The statue of Moloch, worshipped by both the Canaanites and the Phoenicians, is part of an exhibit dedicated to Ancient Rome’s once-great rival, the city of Carthage. The large-scale exhibition, titled Carthago: The immortal myth, runs until March 29, 2020.
I noted the exhibition here. I leave the debate about the statue to others. But I'll mention a few points of historical interest.

First, it is not clear that there was a Canaanite deity named "Moloch" ("Molech") to whom children were sacrificed. A contrary interpretation of the biblical references and the cognate Punic epigraphic evidence takes the word to be the name of a kind of sacrifice. The Canaanite root MLK has to do with royalty, so perhaps a "royal" sacrifice? But some scholars think there was such a god. John Day argued that case in a book, reviewed here.
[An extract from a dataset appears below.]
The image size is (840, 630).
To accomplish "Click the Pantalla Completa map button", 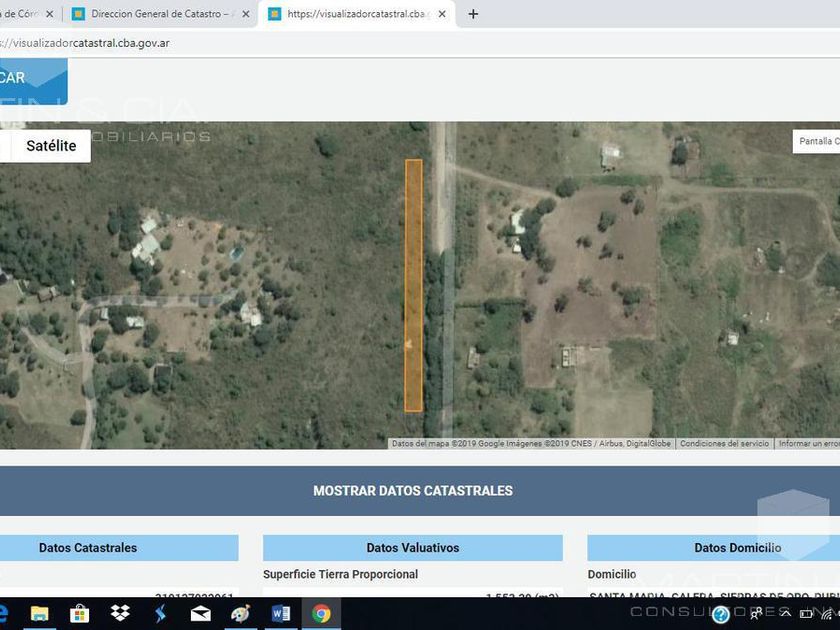I will [817, 142].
Second, unfortunately, even if there wasn't a god named Molech, it sure looks as though the ancient Carthaginians sacrificed children. And the Bible says pretty clearly that some Israelites did too. But there is some debate about the Carthaginian evidence. For past posts on the subject of ancient child sacrifice, see here and here and links.

Third, remember, we don't even know if there really was a god named Molech. So it's not surprising that the controversial statue isn't even a real ancient idol. It's a reconstruction of a prop from a 1914 movie.
"A reconstruction of the terrible deity Moloch, linked to Phoenician and Carthaginian religions and featured in the 1914 film Cabiria (directed by Giovanni Pastore and written by Gabriele D’Annunzio) will be stationed at the entrance to the Colosseum to welcome visitors to the exhibition," stated a press release about the exhibit.
It doesn't look ancient to me. It looks like something from a Lovecraft story.

The article includes a clip from the movie which depicts child sacrifices. The setting isn't very authentic, but it certainly captures the horror of the rite.